None of this is what I expected when I came to Morocco.
This is a blog about predicting the future, and over the past few days I’ve been thinking a lot about the unexpected. Three of us have just spent some time in Marrakech, and now as we leisurely make our way to Casablanca we have three nights to spend on the road. One of us wants to simply drive and stop when we feel like it, with no research ahead of time and no plans. Us other two have agreed. For me, planner that I am, this will be a true exercise in embracing the unexpected.
The first night we land in Agadir, the vacation spot for aging Anglos. Our adventurous non-planner has become ill, so he rests while two of us walk along a boardwalk under the watchful eye of an old but festively lit Ferris Wheel. We order pizza from a Lebanese restaurant on the beach. My vegetarian version is covered in eggplant and is some of the best pizza I have ever had. Okay, I didn’t see that coming from Morocco. Back at the hotel, I go searching for something to calm the stomach of my sick friend. The kitchen staff barely understands me, but they insist I take plain rice and “water with gas” for him at no charge. They also insist that it will help, and it does.
The next day we move north along the coast, sticking to the small roads that keep us in view of the sea. The surfer town where we stop for lunch has people wearing clothes that fully expose their limbs. Something deep within me wants to stay longer in this part of Morocco, and live on the beach in a tent while I write deep brooding novels that I’m already sure will far exceed anything I’ve written yet. Okay, maybe someday I’ll come back and do that.
We’ve been advised to be off of the roads by nightfall, but as sunset approaches we are nowhere near a sizable enough town to have obvious lodging for strangers. Luckily one of us speaks some French, the second language of Morocco, and he is able to talk to a young man in the street who sends us to the town’s only open restaurant which also serves as an auberge. I didn’t know what an auberge was, but it turns out that this fairly common form of lodging is somewhere between a B&B and a hostel.
The young Moroccan working at the auberge is quick to offer us local beers. Fresh fish is a possibility for dinner, but when he has trouble communicating the kinds of fish that are available he simply brings me a bucket of everything that has been caught that day and asks me to pick one. Turns out I don’t know a sea bass from a grouper, so I point and hope for the best. We dine gazing at miles of desolate beautiful coastline with a sunset behind the mixture of cliffs and beaches that could fill dozens of different postcards and no two would look alike. My travel companions are generous and let me end up with the room that literally hangs out over the ocean, and I have one of my most memorable nights ever as I sleep to the sound of the sea.
Our last day takes us north into the greener, more populated and more industrial part of the coast.
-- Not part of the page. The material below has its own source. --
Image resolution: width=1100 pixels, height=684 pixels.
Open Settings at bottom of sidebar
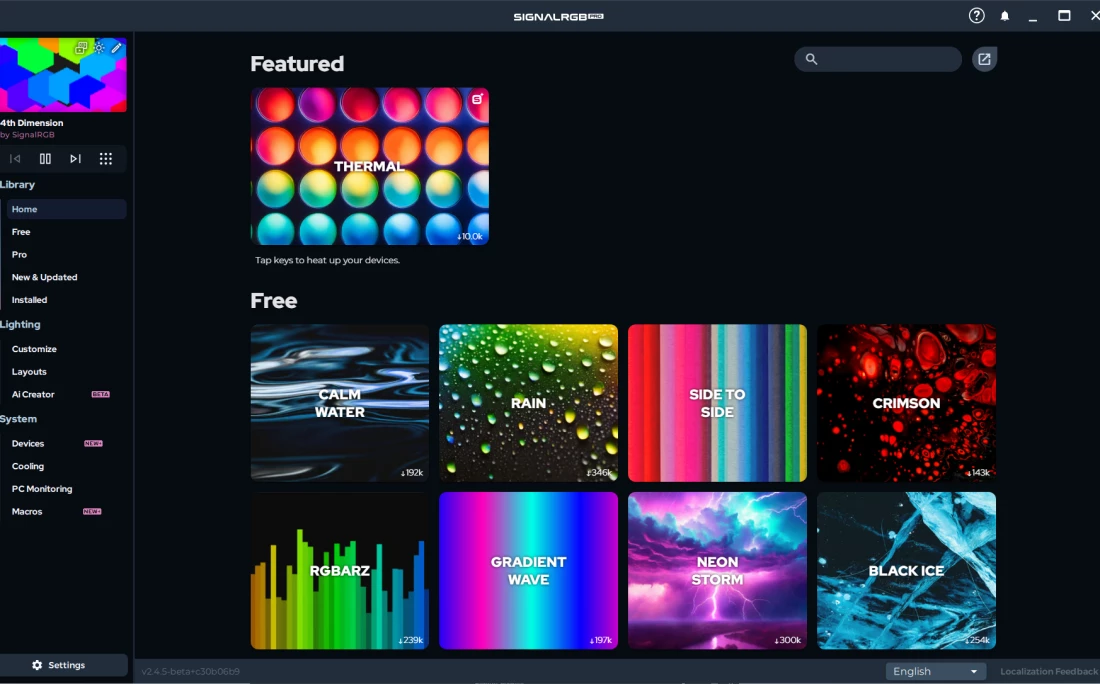coord(64,665)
This time we turn to Lonely Planet for lodging ideas, and at sunset we find ourselves in a traditional Riad inside the town’s walled city but overlooking the lovely Oum Er-Rbia river (which translates as “the mother of springtime”). I get the small bedroom with my own flower-covered terrace and consider what this sort of privacy and beauty would cost me for one night in the United States. I don’t think I could afford it.
I don’t often eat meat, especially when traveling, but for my last night in Morocco I opt for the adventure of a beef tagine, where the meat is steamed in a special clay pot to make it particularly tender. I’m hoping for couscous and vegetables with it and my French speaking fellow traveler tries to find out what else my tagine includes. He finally gives up. “I don’t know what they’re saying. It keeps sounding like prunes and that can’t be right.”
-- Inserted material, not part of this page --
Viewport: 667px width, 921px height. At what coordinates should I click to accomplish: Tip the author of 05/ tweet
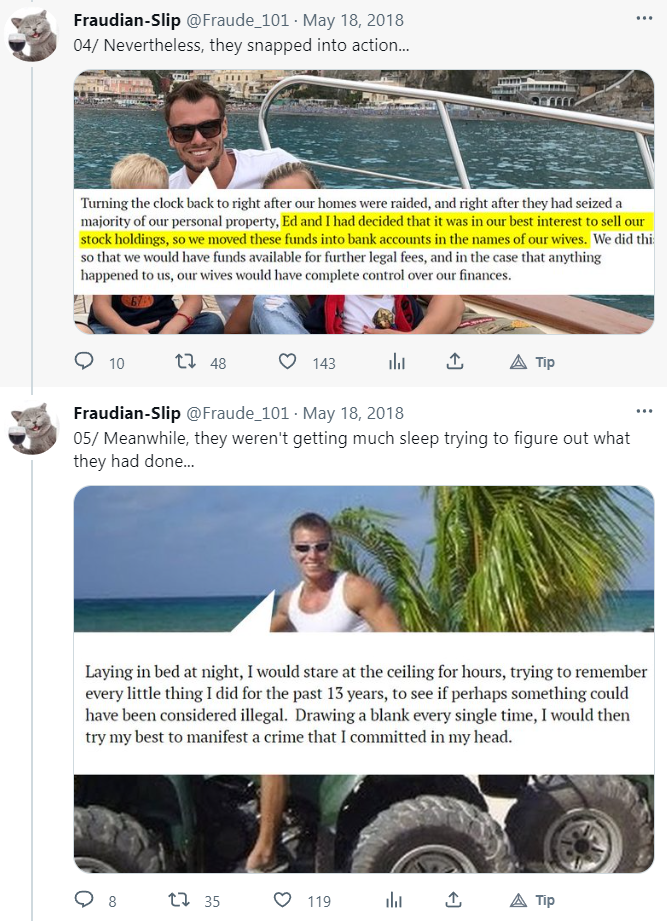(x=532, y=900)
But it is. I get the most tender beef brisket imaginable served with a mess of very tender stewed prunes on top. It’s delicious. Who would have guessed?
The next morning I get a final surprise as we try to do a little last minute shopping. We didn’t consider that the market in this town would not be like the markets of Marrakech but rather be a place where men and women buy small treats and cheap plastic items much like they would on a Saturday morning back home at Wal-Mart. Yes, there are more motor bikes than cars, more women wearing scarves loosely over their heads than not, and there is more fresh-picked produce and whole carcasses of animals than I am used to seeing ay my local supersaver, but otherwise this could be the small city I live near now or the Kansas town where I grew up.
Why in the world would you want to go to Morocco? I did get asked that question, and I understood it because I had heard about the pushy sales techniques in the markets and the difficulties for a female traveler in a Muslim country.
But I went to taste the fig jam and the mint tea. I went to discover the things I didn’t know, like how you can see a dozen or more goats in a tree, chomping on the argan fruits. I went to see the amazing graffiti painted on the crumbling ruins along the coast, even if I didn’t know that was why I was going.
I went because I didn’t know what I would find.